▶ Listed entries:
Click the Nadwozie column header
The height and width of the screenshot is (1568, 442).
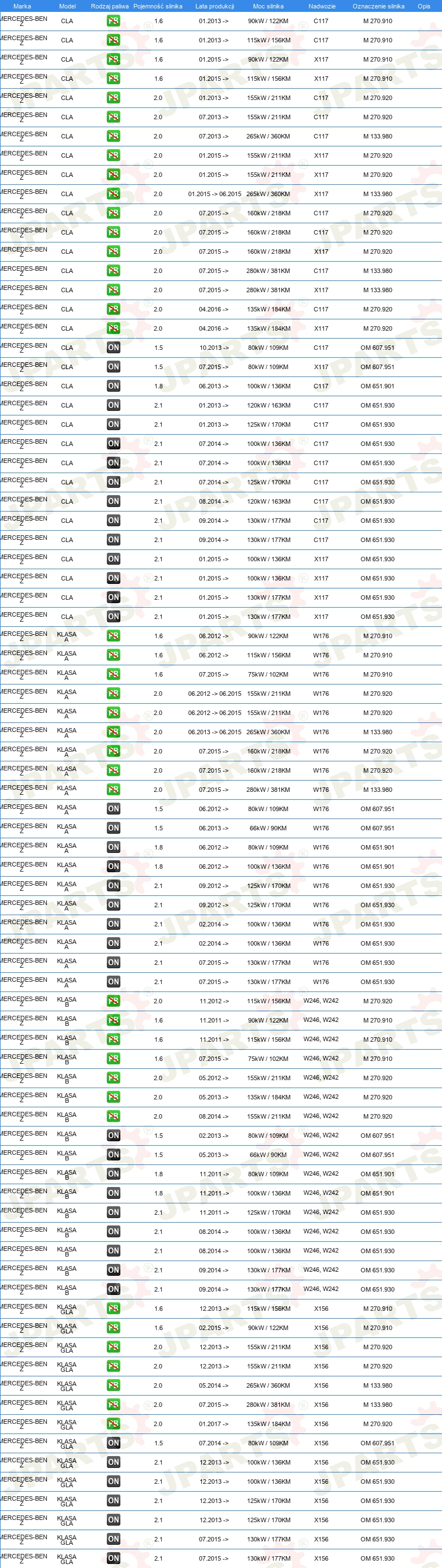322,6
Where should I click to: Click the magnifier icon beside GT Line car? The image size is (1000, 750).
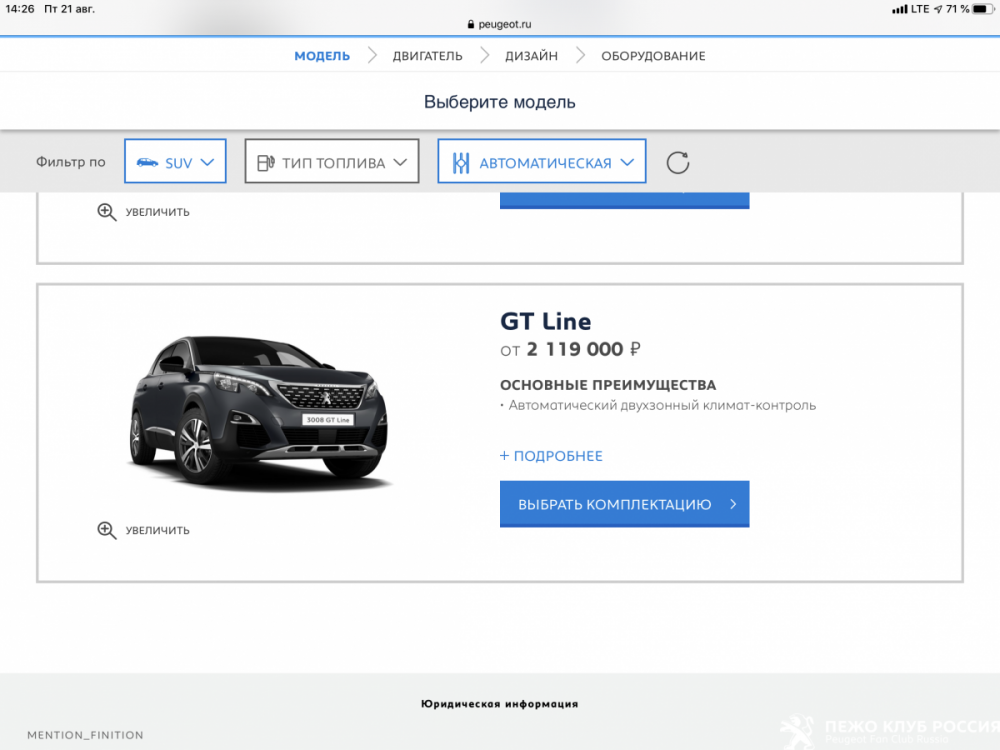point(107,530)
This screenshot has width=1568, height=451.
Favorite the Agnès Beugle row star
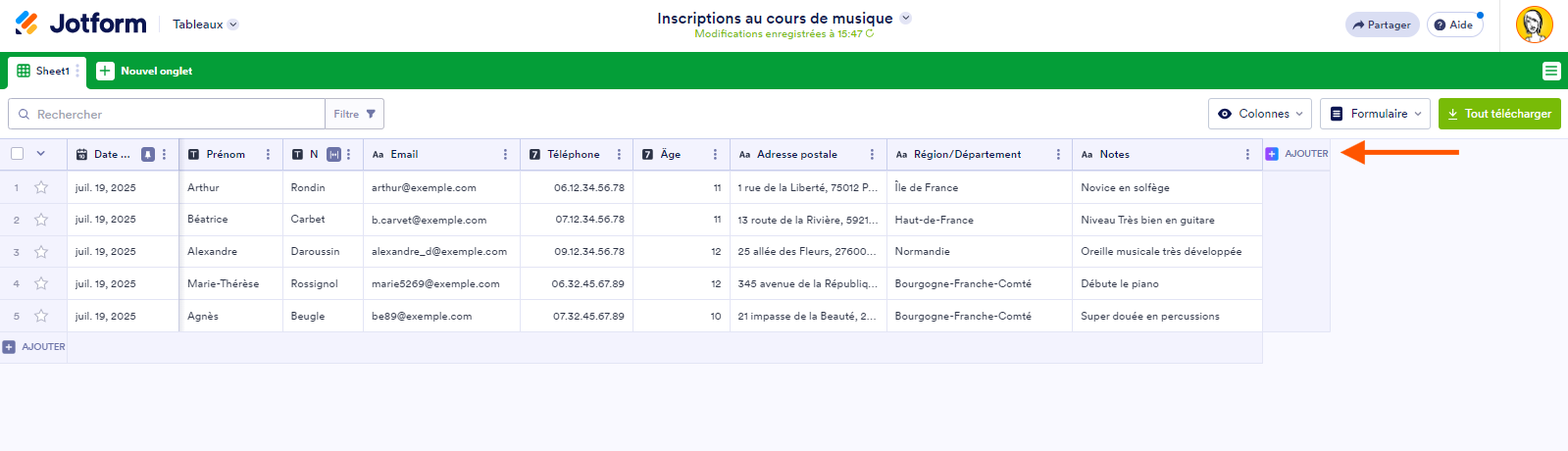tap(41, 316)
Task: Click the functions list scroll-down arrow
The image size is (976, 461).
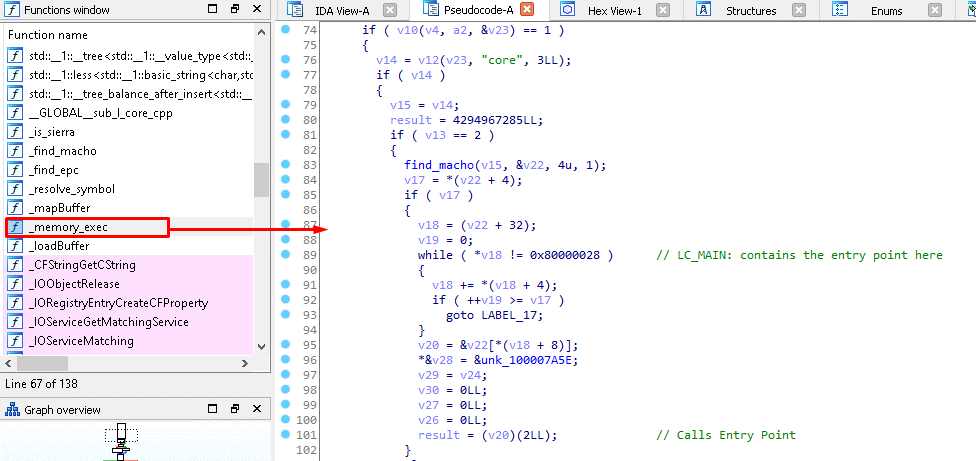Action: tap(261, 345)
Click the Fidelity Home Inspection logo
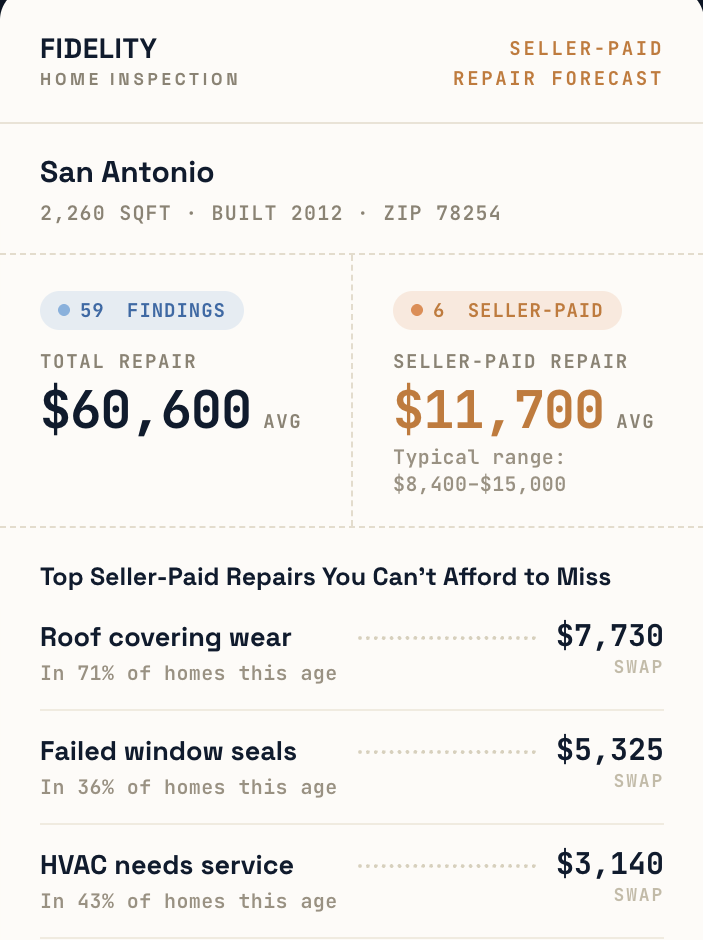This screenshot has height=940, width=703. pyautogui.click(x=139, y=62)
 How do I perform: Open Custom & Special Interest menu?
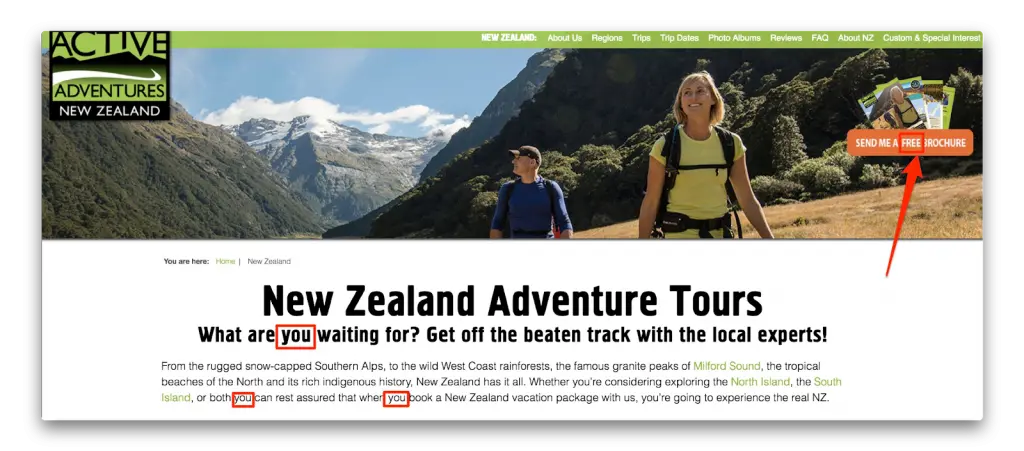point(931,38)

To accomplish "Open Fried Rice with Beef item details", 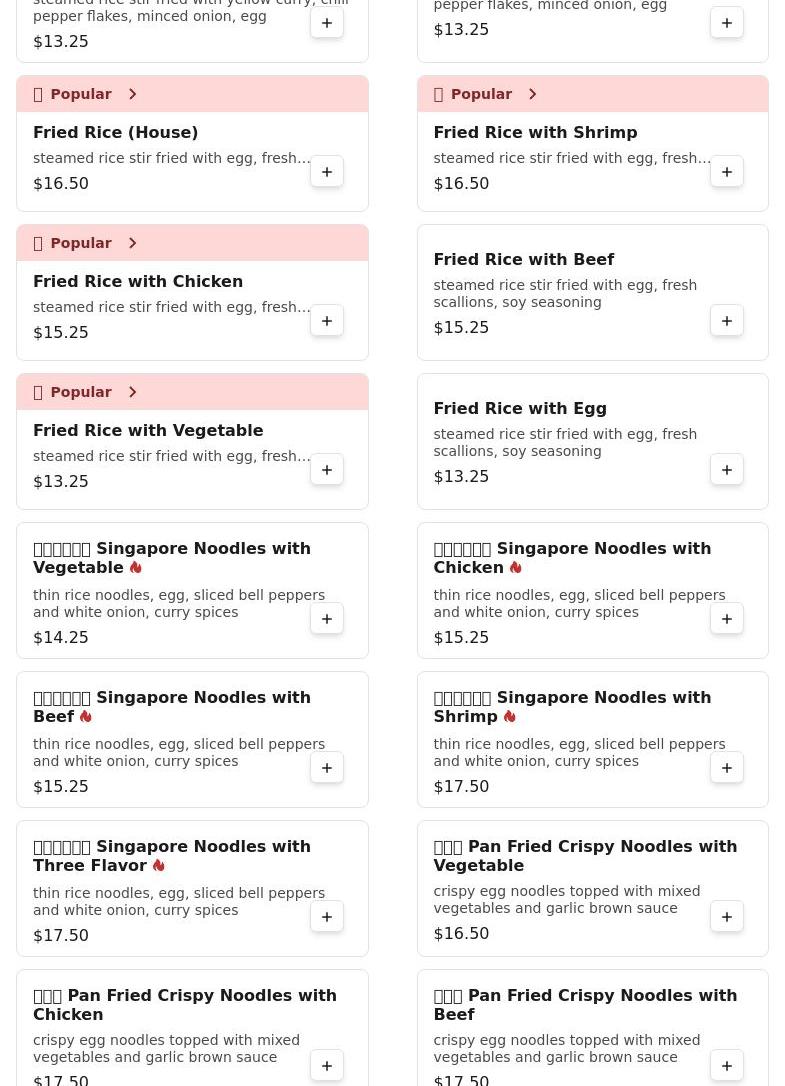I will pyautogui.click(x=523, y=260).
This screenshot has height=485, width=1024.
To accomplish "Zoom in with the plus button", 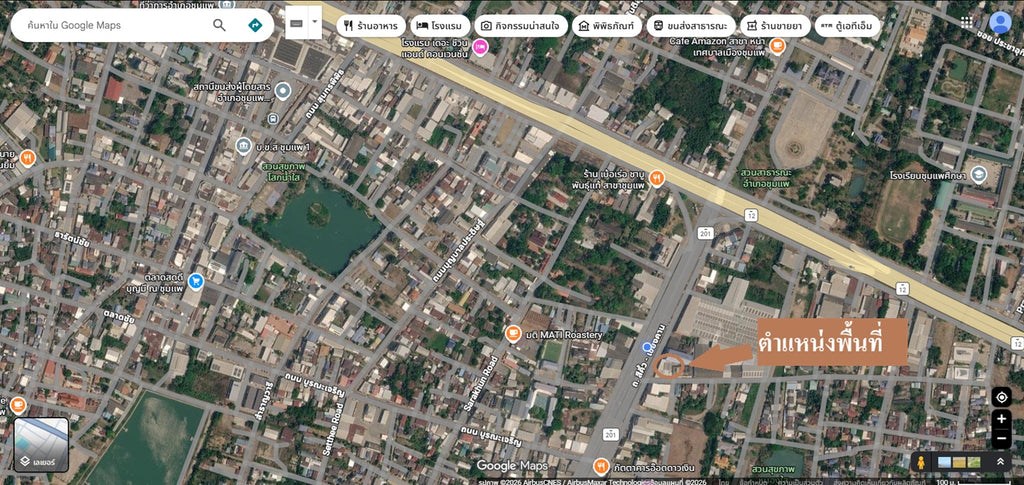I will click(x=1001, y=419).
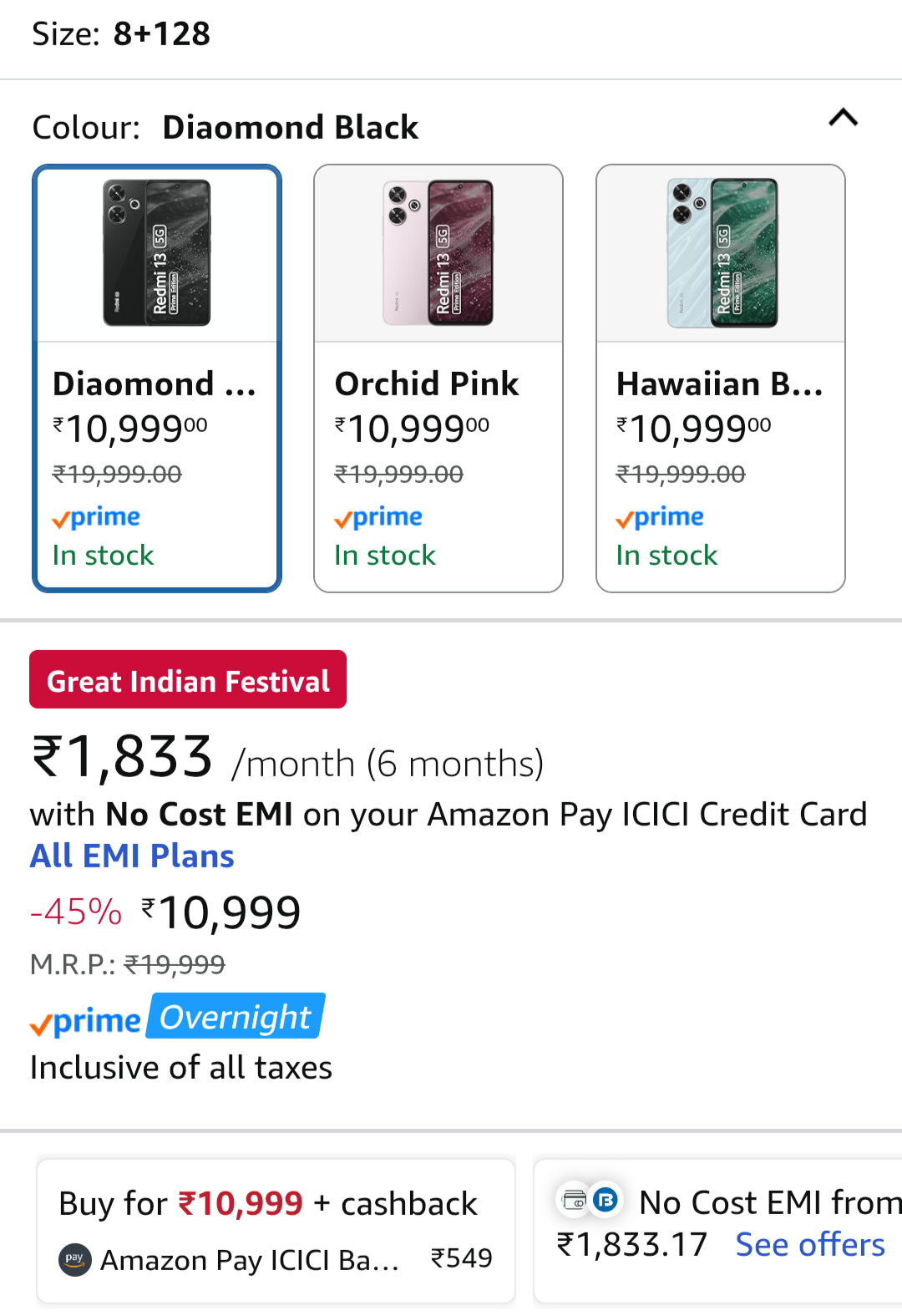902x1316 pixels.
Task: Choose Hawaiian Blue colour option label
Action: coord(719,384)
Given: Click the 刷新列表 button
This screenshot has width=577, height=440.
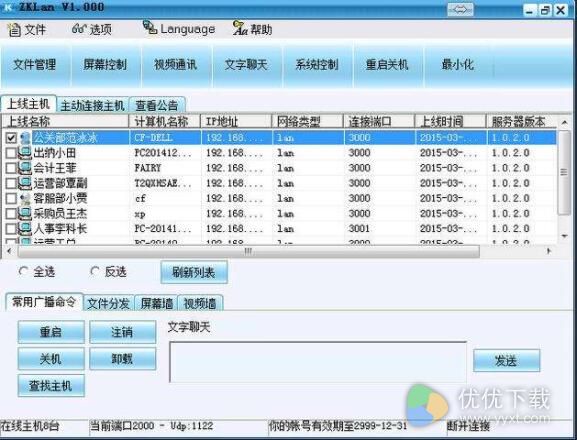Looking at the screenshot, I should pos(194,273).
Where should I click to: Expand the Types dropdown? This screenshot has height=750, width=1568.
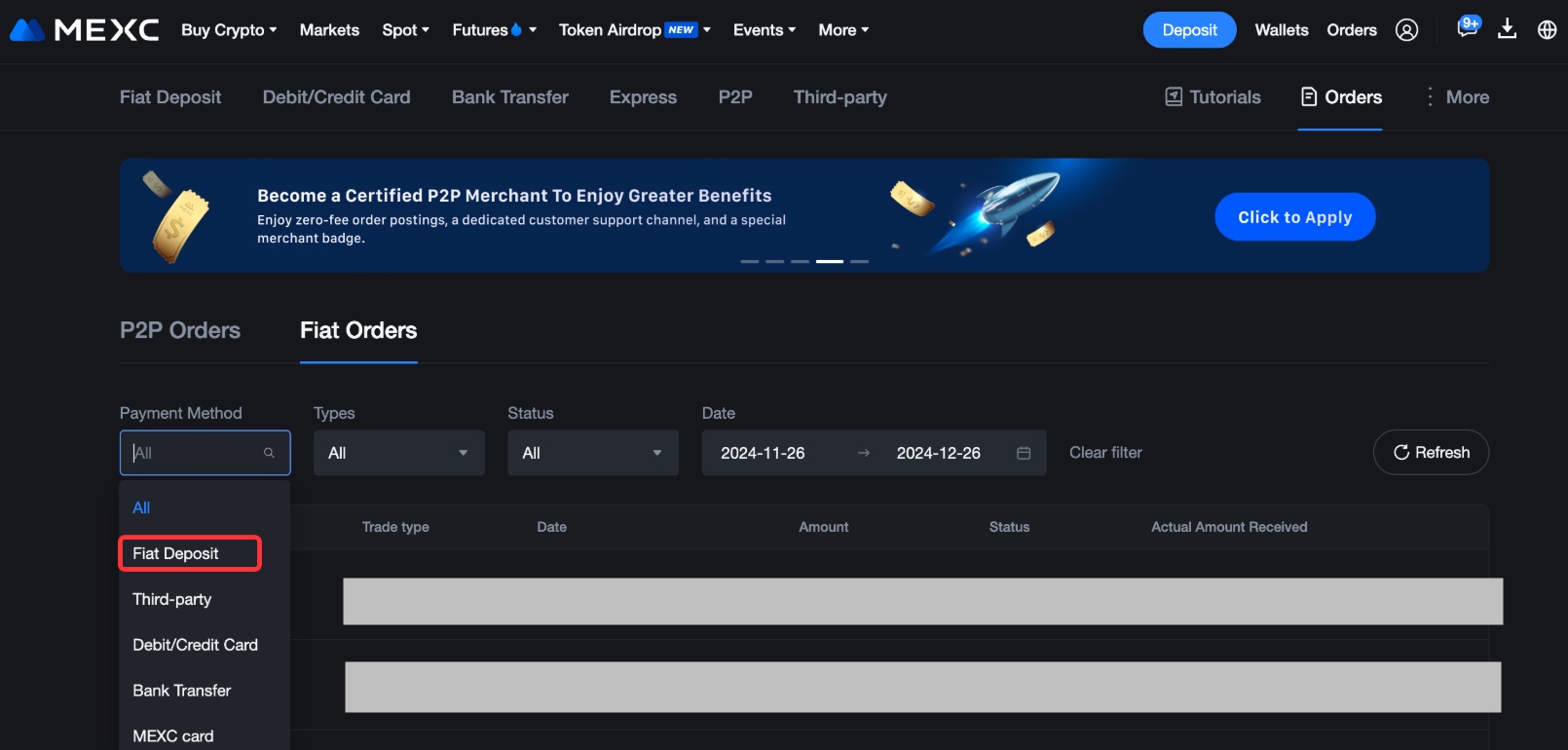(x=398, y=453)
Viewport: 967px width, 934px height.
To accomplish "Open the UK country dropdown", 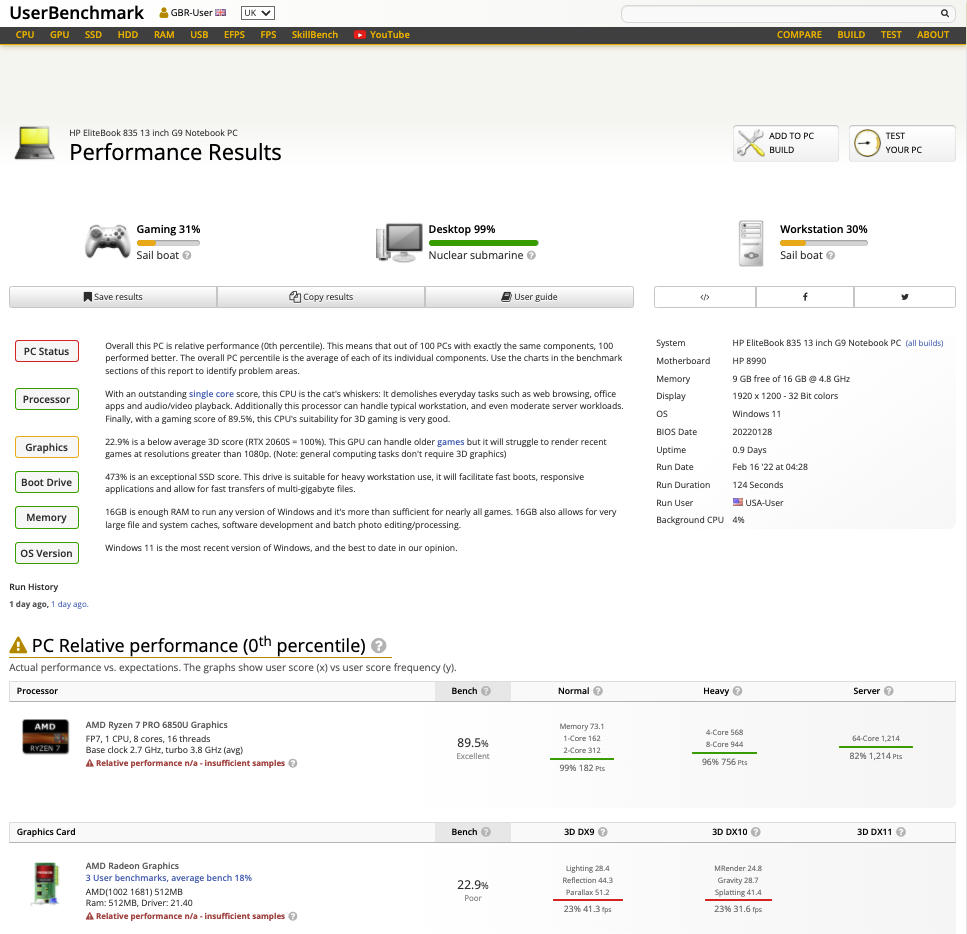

▶ Work order: Find the line that has "Where should I click to: Expand" in the listing, then retype it and each later line up to the last, exactly. Leave pictures out.

▶ Completed task:
Where should I click to: Expand the Types dropdown? This screenshot has height=750, width=1568.
(x=398, y=453)
Viewport: 967px width, 934px height.
To accomplish "Open the UK country dropdown", 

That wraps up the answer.